# PROBLEM:
Only certain lines below are wanted: those starting at the line containing "Given: Open the Glass Type Coupe dropdown" and ending at the line containing "This screenshot has width=500, height=364.", both included, each retyped exactly.

# SUPPLIED MATERIAL:
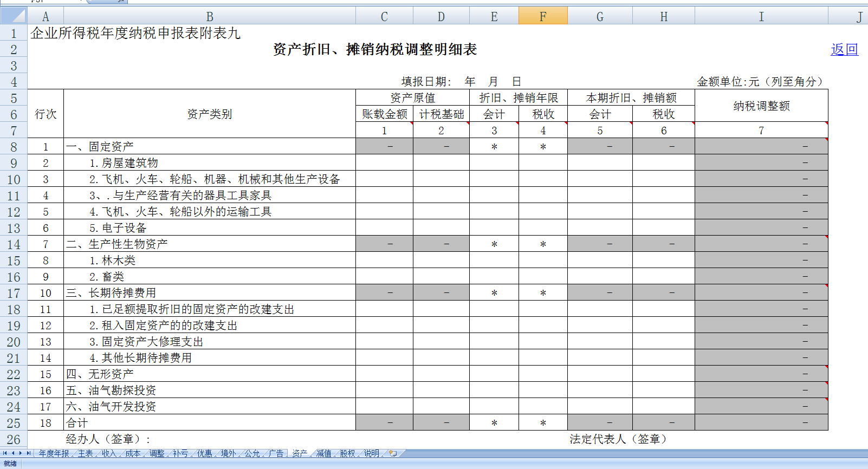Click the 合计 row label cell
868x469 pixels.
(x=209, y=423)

==

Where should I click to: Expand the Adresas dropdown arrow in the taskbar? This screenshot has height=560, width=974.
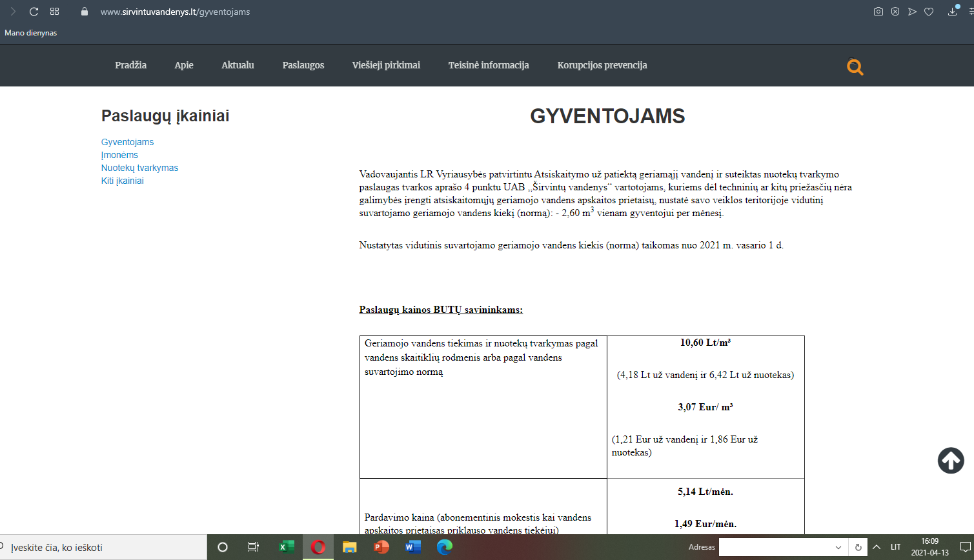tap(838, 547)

* * *

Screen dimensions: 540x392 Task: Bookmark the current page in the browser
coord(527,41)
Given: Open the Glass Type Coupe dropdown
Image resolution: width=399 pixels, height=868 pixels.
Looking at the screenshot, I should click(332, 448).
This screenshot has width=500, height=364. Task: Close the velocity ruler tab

# SOLUTION TO THE EXERCISE:
Given: Open the Glass Type Coupe dropdown
Image resolution: width=399 pixels, height=868 pixels.
Looking at the screenshot, I should click(332, 448).
This screenshot has width=500, height=364. Task: Close the velocity ruler tab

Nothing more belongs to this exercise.